_Work instruction 1:_ List every personal name that appears in the forum post about interaction and dichotomizing variables.
_Work instruction 2:_ Duplicate the part of the forum post about interaction and dichotomizing variables starting at "P.S., It has" and ending at "pure. Stay poor.".

_Passage for review:_
P.S., It has been awhile since I reviewed the Szklo & Nieto text, but more has been written recently on the difference in approaches for dealing with interaction versus effect modification.
Last edited:


Less is more. Stay pure. Stay poor.
I just skimmed the Szklo & Nieto book and saw yeah they used binary * binary interactions. This would be frowned on now days, but it got my thinking. They did dichotomize many of the exposures, but perhaps they had rationale, plus those are the easiest examples and data to simulate. The best approach is to not dichotomize, but I would imagine if you looked at splines or GAMs and saw a possible inflection point in the line the variable could be dichotomized for ease, but as noted this would likely mute the effect since you are working with population approximations and John and Jane may be comparable, but the nonlinear relationship is a blend of their influence and just splitting the variable to fit piecewise lines is an all or nothing approach (black and white with no gray area). Splitting (dichotomizing) should be the last resort or if there really is a threshold in the underlying data generating process, but given genes, environment and possible epigenetics, framing the signal by using a split instead of plotting the nonlinear relationship will loss information since there is some much variability.

(Recorded data)
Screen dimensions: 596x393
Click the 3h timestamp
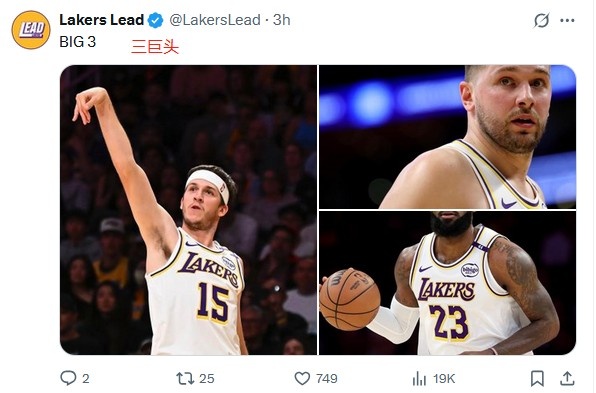[x=282, y=20]
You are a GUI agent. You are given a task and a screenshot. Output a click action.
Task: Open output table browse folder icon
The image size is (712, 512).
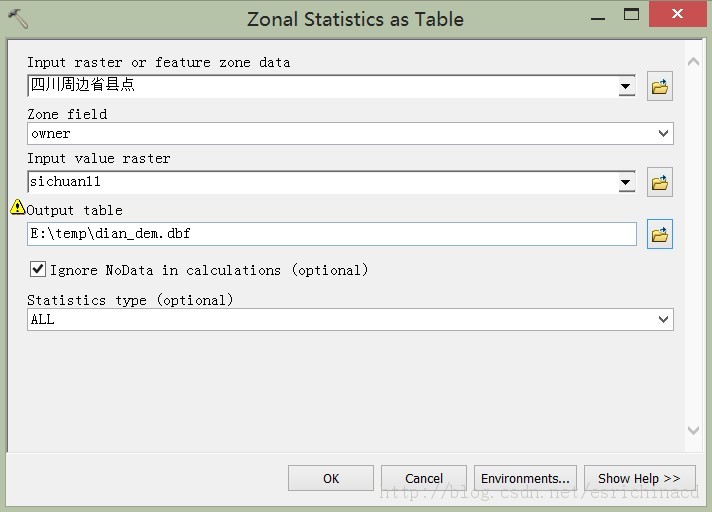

_Exercise result 1:_ Szklo, Nieto, John, Jane

_Exercise result 2:_
P.S., It has been awhile since I reviewed the Szklo & Nieto text, but more has been written recently on the difference in approaches for dealing with interaction versus effect modification.
Last edited:


Less is more. Stay pure. Stay poor.